Sec. 211.014. PANEL OF BOARD OF ADJUSTMENT. (a) This section applies only to a municipality with a population of 500,000 or more.
(b) A board of adjustment shall consist of one or more panels of at least five members each to be appointed for terms of two years. If more than one panel of the board is appointed, the board consists of the regular members of all of the panels. The board may adopt rules for the assignment of appeals to a panel.
(c) If the board consists of more than one panel, only one panel may hear, handle, or render a decision in a particular case. A decision of a panel of the board on a case constitutes the decision of the board.
(d) Meetings of a panel of the board are held at the call of the presiding officer of the panel and at other times as determined by the panel or the board.
(e) A panel of a board of adjustment:
(1) has the powers and duties that a board of adjustment has under Sections 211.008, 211.009, 211.010, and 211.011; and
(2) is to be treated as a board of adjustment for purposes of the requirement imposed by Section 211.008(d).
Added by Acts 1993, 73rd Leg., ch. 126, Sec. 3, eff. Sept. 1, 1993. Amended by Acts 2001, 77th Leg., ch. 402, Sec. 12, eff. Sept. 1, 2001; Acts 2001, 77th Leg., ch. 669, Sec. 73, eff. Sept. 1, 2001.
Amended by:
Acts 2005, 79th Leg., Ch. 24 (S.B. 177), Sec. 1, eff. May 9, 2005.
Sec. 211.015. ZONING REFERENDUM IN HOME-RULE MUNICIPALITY. (a) Notwithstanding other requirements of this subchapter, the voters of a home-rule municipality may repeal the municipality's zoning regulations adopted under this subchapter by either:
(1) a charter election conducted under law; or
(2) on the initial adoption of zoning regulations by a municipality, the use of any referendum process that is authorized under the charter of the municipality for public protest of the adoption of an ordinance.

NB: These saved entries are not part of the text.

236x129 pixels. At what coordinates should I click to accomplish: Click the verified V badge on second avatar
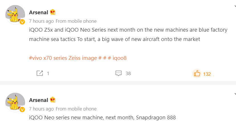[22, 110]
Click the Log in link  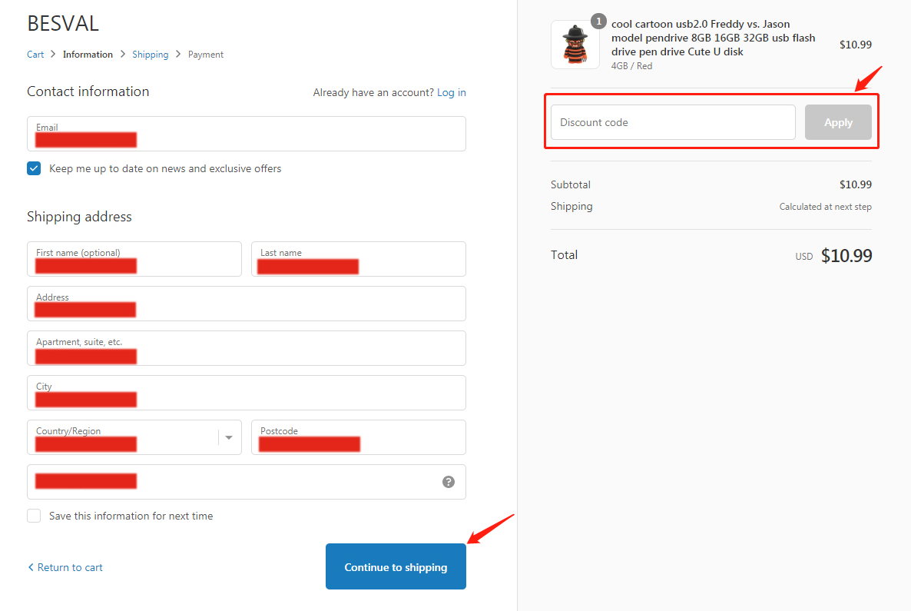pos(451,92)
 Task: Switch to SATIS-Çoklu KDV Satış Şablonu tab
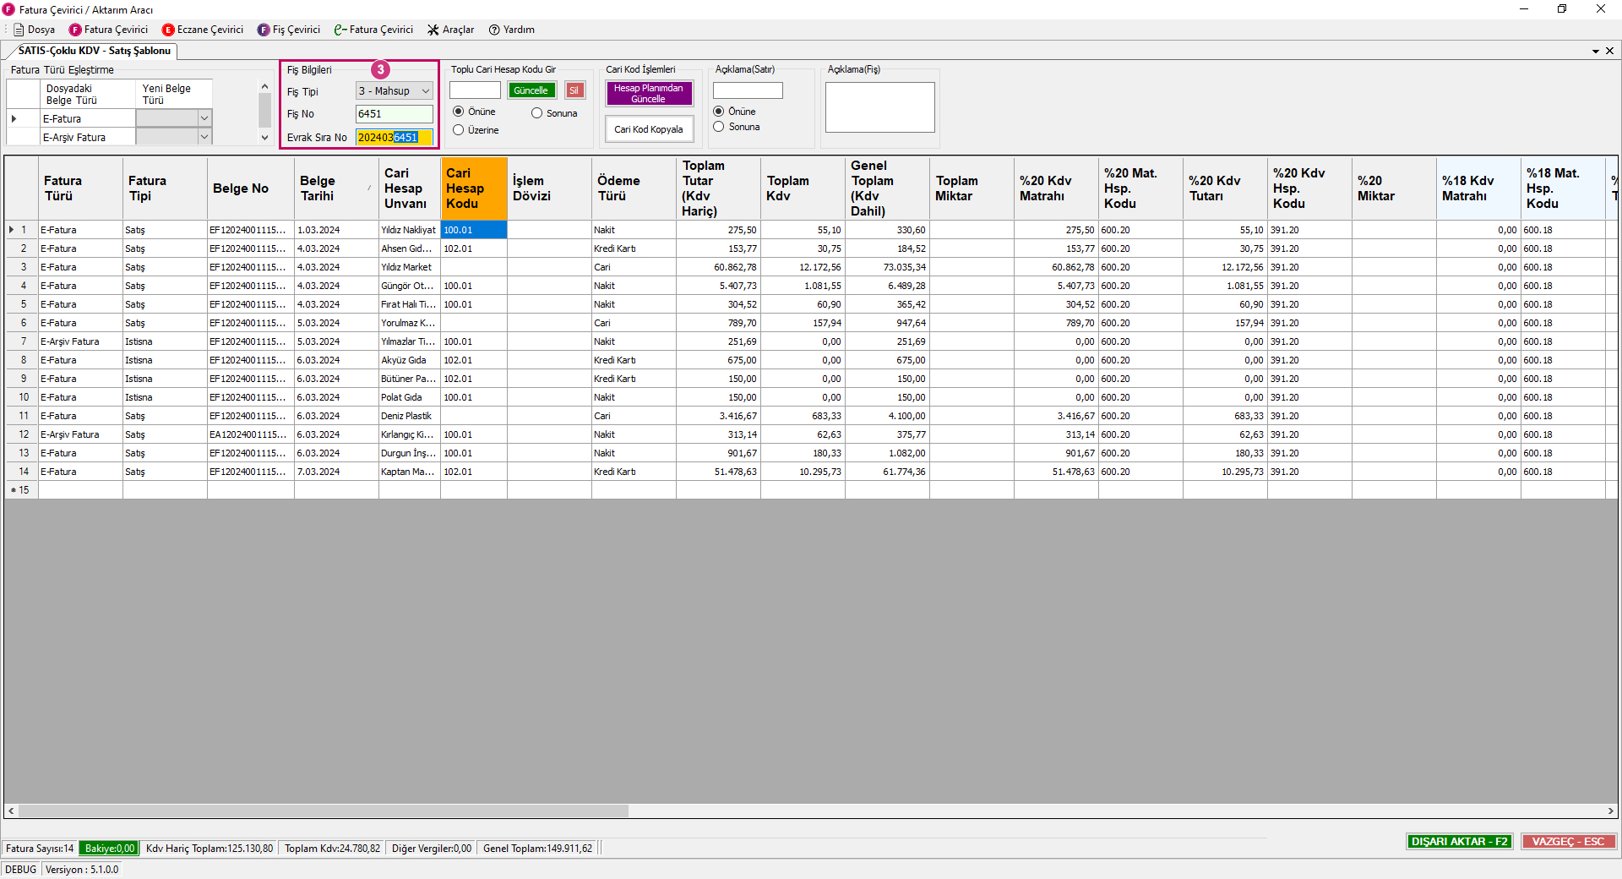pos(94,51)
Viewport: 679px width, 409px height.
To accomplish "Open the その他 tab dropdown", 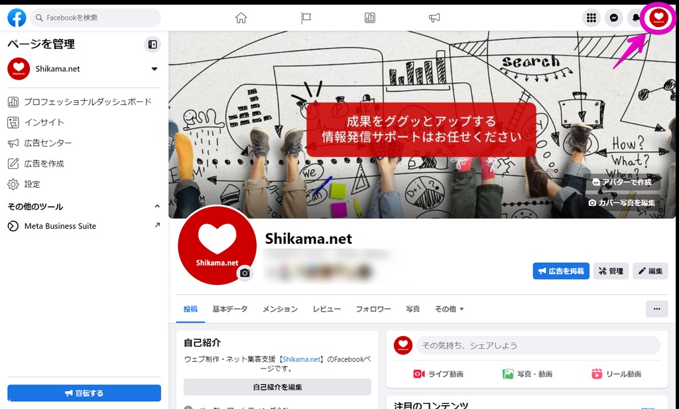I will 449,309.
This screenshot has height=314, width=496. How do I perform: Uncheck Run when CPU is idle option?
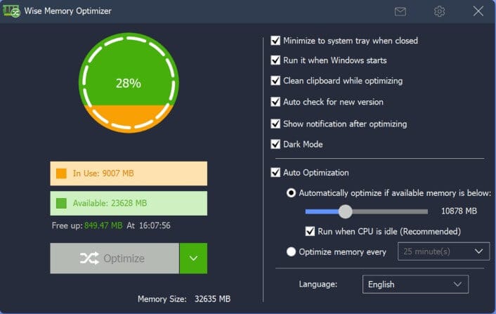tap(310, 231)
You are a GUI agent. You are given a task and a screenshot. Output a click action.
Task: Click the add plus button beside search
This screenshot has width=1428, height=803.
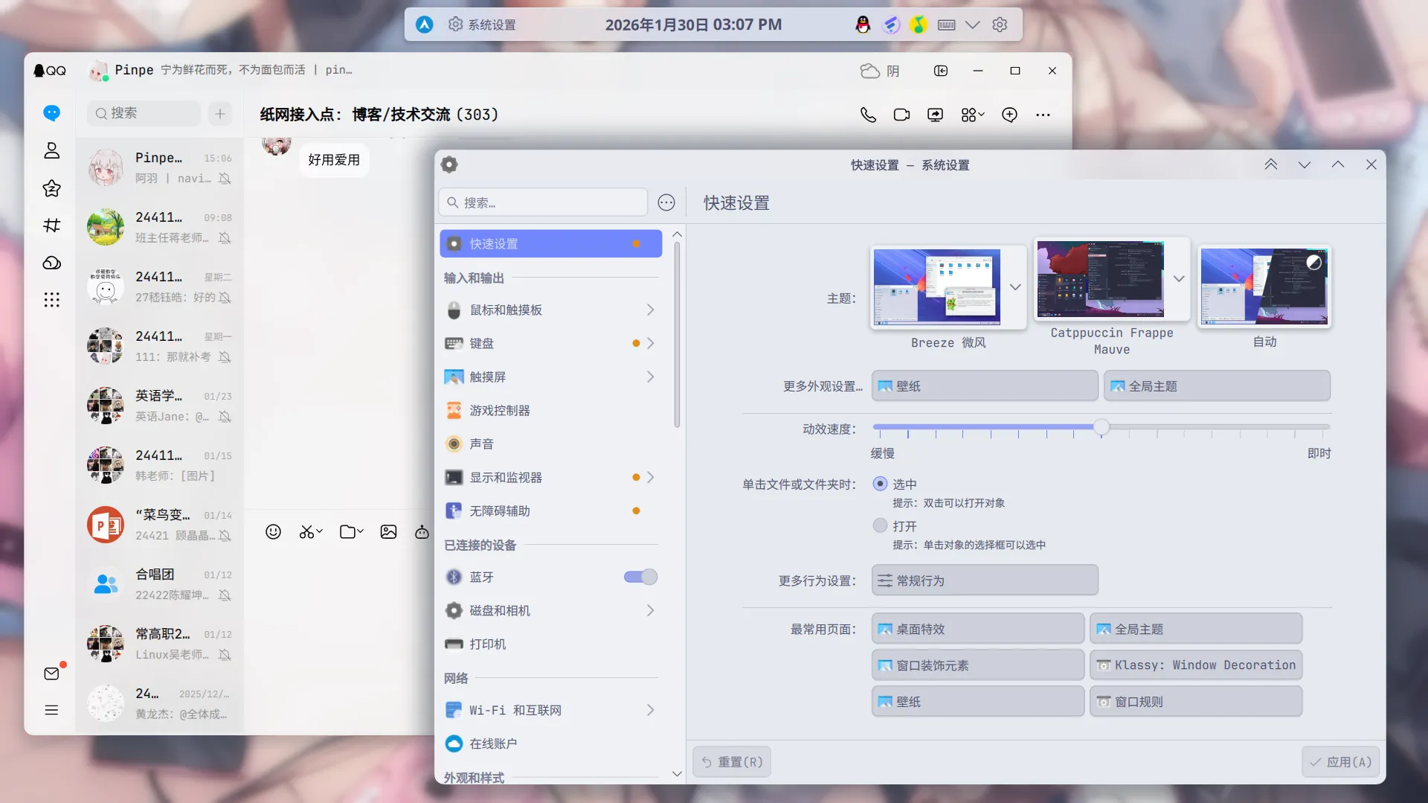point(220,114)
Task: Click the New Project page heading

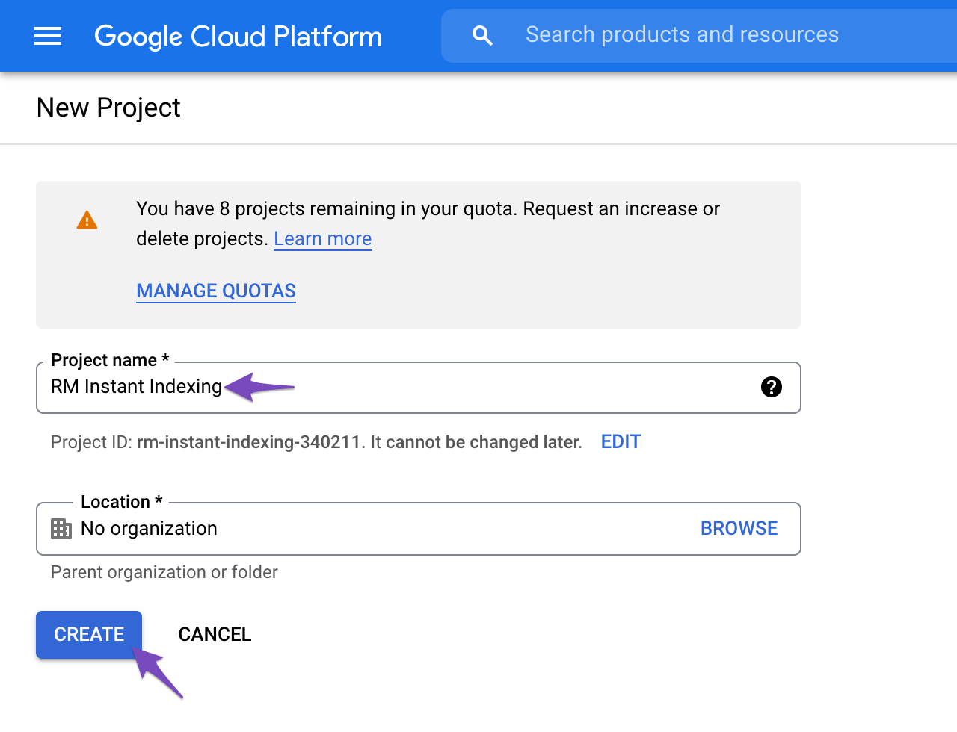Action: pyautogui.click(x=108, y=108)
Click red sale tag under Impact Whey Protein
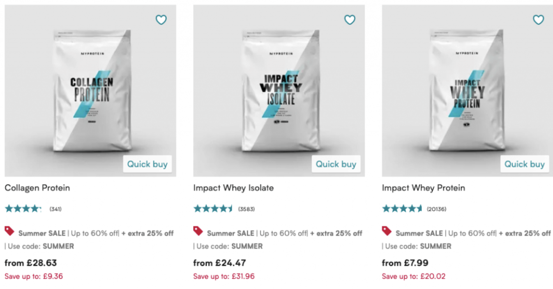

(b) Notwithstanding any procedural or other requirements of this chapter to the contrary, the governing body of a home-rule municipality may on its own motion submit the repeal of the municipality's zoning regulations, as adopted under this chapter, in their entirety to the electors by use of any process that is authorized under the charter of the municipality for a popular vote on the rejection or repeal of ordinances in general.
(c) The provisions of this chapter shall not be construed to prohibit the adoption or application of any charter provision of a home-rule municipality that requires a waiting period prior to the adoption of zoning regulations or the submission of the initial adoption of zoning regulations to a binding referendum election, or both, provided that all procedural requirements of this chapter for the adoption of the zoning regulation are otherwise complied with. This subsection does not apply to the adoption of airport zoning regulations under Chapter 241.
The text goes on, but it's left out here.